Amy Newman on an overgrown section of the CWR near old Yale Road, north of Mount Begbie. Photo by Richard Wright
After months of hiking and biking, a guide to the history of the Cariboo Waggon Road is now available.
Amy Newman, with the help of Richard Wright, has spent months trekking the trails along the Cariboo Waggon Road, taking notes to assemble a guide for the historic B.C. heritage route. Pathway to Gold: A Guide for Travellers o the Cariboo Waggon Road is now available online. Newman explains the conception of the guide:
“It’s what we wanted to call a living document, in other words, the project is a very long-range project, at this time we have only completed phase one, which means we have located much of the old Cariboo Waggon Road, initial phase one was to do Clinton to 127 Mile. My partner Richard Wright and I got out to find it, ground-truth it, found old maps of the road, Richard suggested to New Pathways to Gold, ‘why don’t we do a guide for it?’ Then we’ve got something to refer to, that in the future, as we go through the project and get trails built and amenities, and all of these things, then it would be a document people could print off and take with them, whether they’re in their cars or cycling or walking or as I like to call it, ‘trekking’. It was born out of the whole idea that if we have something on paper or digital paper that people could follow along, and even right now with COVID-19, they have something they could read from home and be an armchair traveller on the route.”

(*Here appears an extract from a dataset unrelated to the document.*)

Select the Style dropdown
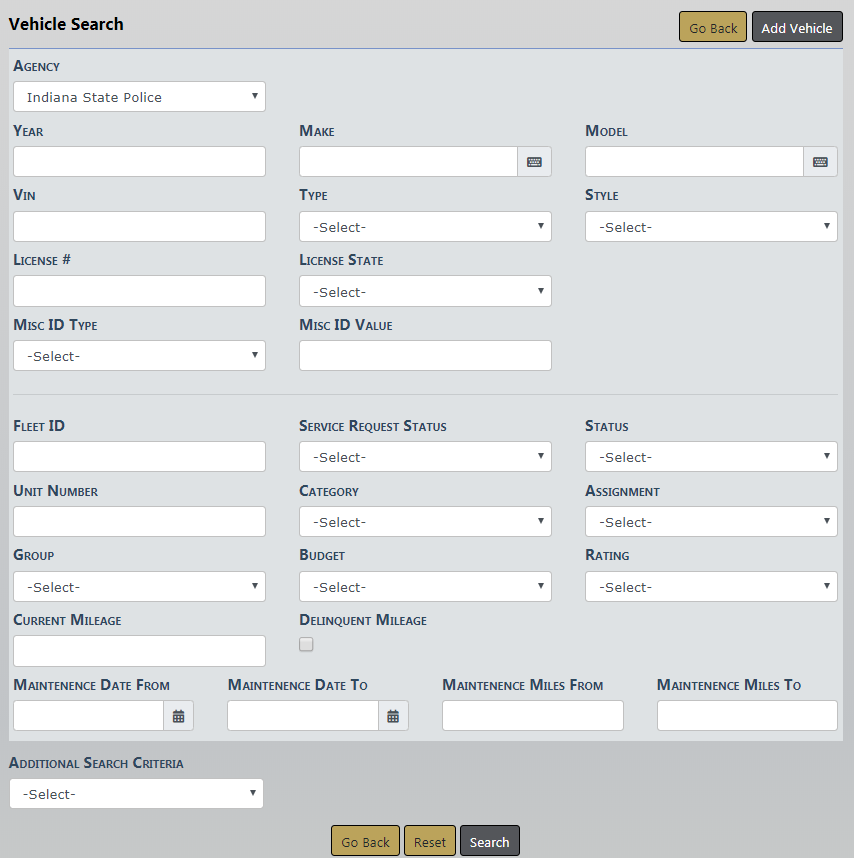The image size is (854, 858). click(x=711, y=227)
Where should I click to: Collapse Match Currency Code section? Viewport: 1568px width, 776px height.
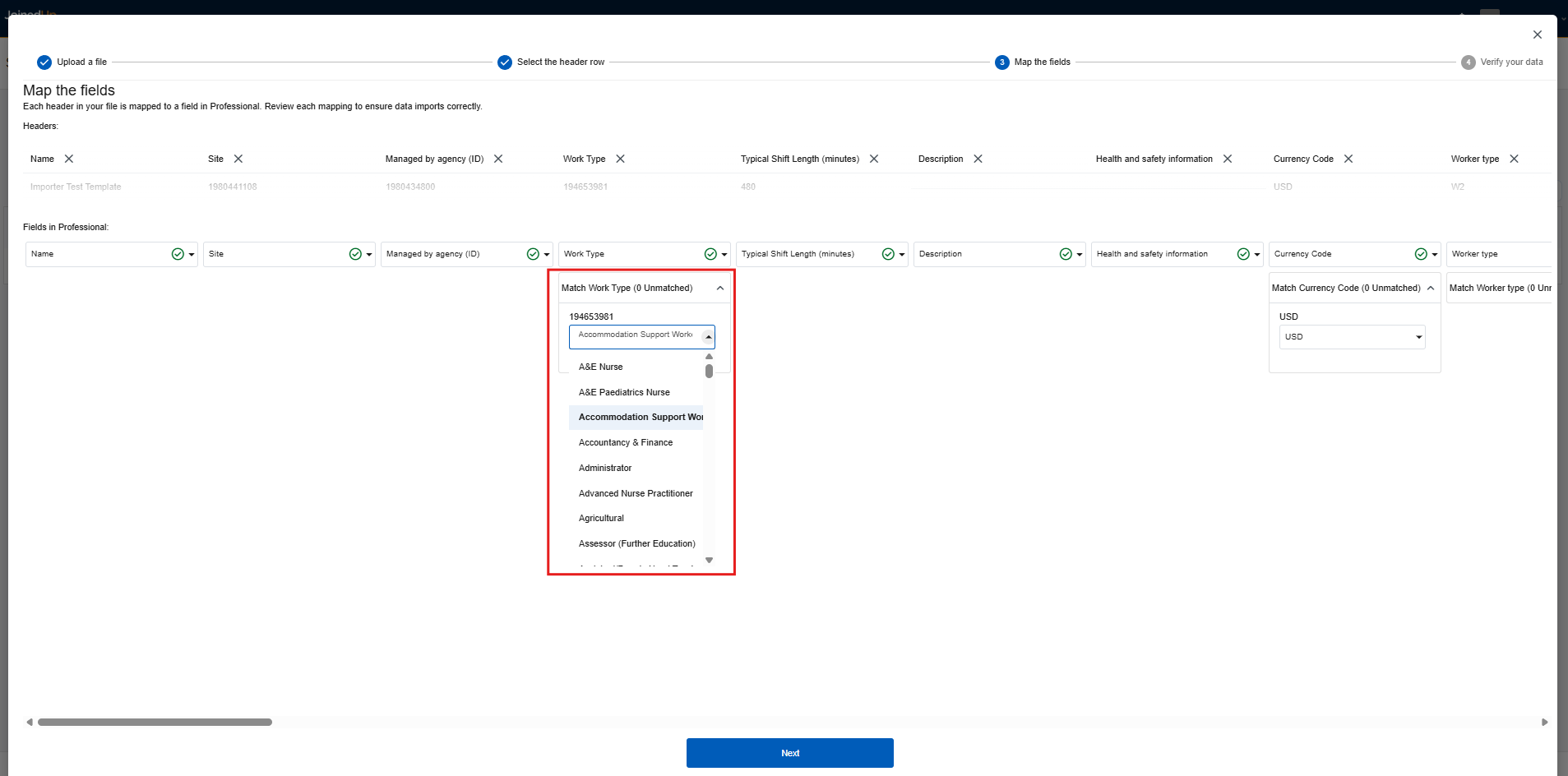click(1431, 289)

Newman and Wright have spent months working on the project, but she says there is still plenty of work to be done.
“There are lots, it depends on where you’re looking. When it was first proposed we would do the guide we decided to back it up and start from Lillooet. The guide right now is in three chapters. Chapter 1 is Lillooet to Clinton, Chapter 2 is Clinton to 100 Mile House, and Chapter 3 is 100 Mile House to 150 Mile House, there are going to be more chapters including from Yale to Clinton, and 150 Mile up to Barkerville. A lot of the road is still in existence in some places. For example, in Chapter 2, the area from Clinton to 100 Mile House, there’s a lot of the road still existing that some people already travel. It sometimes has a different name, but people are using it as, let’s say, a snowmobile trail or a back road to get to their ranch. It’s quite variable, for example, the other day we looked at a little bit of the road that’s not in the guide yet down at the Spences Bridge and Lytton area. There’s going to be less of it down there, depending on where they laid the highway. In Lac La Hache, the modern highway has been laid the highway right on the road.”
Newman says it’s important to not tell the story of only the road.
“The guide and the route itself represent what a huge melting pot BC was at the time in the 1860s. It wasn’t just people from Europe it was Mexicans, Peruvians, and South Americans. We’ve got a story from when we were ground-truthing, we came upon this road, “what’s the name of this road? where did it get its name? It’s called Raphael Meason Road, and it goes right near 70 Mile House, and the Cariboo Waggon Road. Through social media, I was able to hook up with a woman, who’s great-grandfather was a Mexican packer called Raphael Valenzuela. It’s not just the story of building a road, it’s also the story of people.”
While there is still a large amount of work to be done, the guides help provide a window into the Cariboo’s past. Chapters 1 through 3 are available on the New Pathways to Gold’s website.